When the value of the data converted to the ratio of the amount of reduced albumin to the total amount of albumin is lower than the past value by 3 percentage points or more, it is determined that the risk of undernutrition and / or the risk of birth of a low-weight infant is high. The method according to claim 12.
When the value of the data converted to the ratio of the amount of reduced albumin to the total amount of albumin is lower than the past value by 7 percentage points or more, it is determined that the risk of undernutrition and / or the risk of birth of a low-weight infant is high. The method according to claim 12.
When the value of the data converted to the ratio of the amount of reduced albumin to the total amount of albumin is 10 percentage points or more lower than the past value, it is determined that the risk of undernutrition and / or the risk of birth of a low-weight infant is high. The method according to claim 12.
The method according to any one of claims 1 to 15, wherein the value of the data is a value corrected according to the length of the storage period and the storage temperature of the blood sample.
The method according to any one of claims 1 to 16, wherein the subject has a risk factor for undernutrition and / or birth of a low weight infant.
The risk factors are multiple pregnancies, preterm birth experience, miscarriage experience, lack of prenatal management, undernutrition, leanness, obesity, poor weight gain, overweight, stress, younger pregnancy, older pregnancy, anemia, smoking. The method of claim 17, wherein the method is one or more factors selected from drinking, diabetes, hypertension, infection, inflammation, placental dysfunction, placental dysplasia, uterine disorders, and cervical disorders. ..
A kit for determining the risk of malnutrition and / or the risk of birth of a low-weight infant in a female subject, which contains a reagent for measuring data reflecting the redox state of albumin in a blood sample isolated from a female subject.
Use of data reflecting the redox status of albumin in blood samples isolated from said subjects as markers of malnutrition risk and / or low birth weight infant risk in female subjects.

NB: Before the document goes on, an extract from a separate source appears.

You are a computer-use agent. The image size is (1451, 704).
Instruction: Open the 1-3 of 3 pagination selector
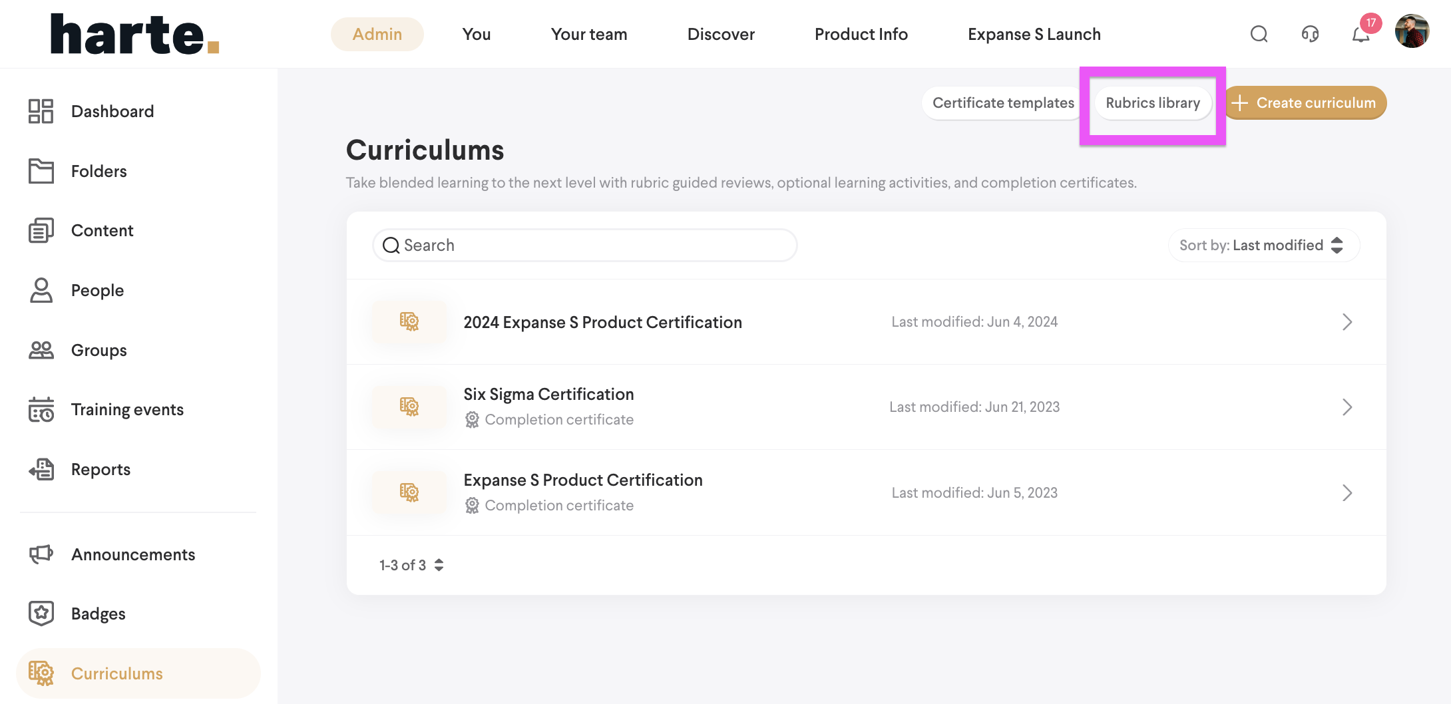411,565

A nutritional composition for reducing the risk of undernutrition and / or the risk of birth of a low birth weight infant, which has a function of increasing the ratio of reduced albumin to the total amount of albumin in the blood of women.
A method for reducing the risk of undernutrition and / or the risk of birth of a low birth weight infant in a woman, which comprises administering the nutritional composition according to claim 21 to the woman.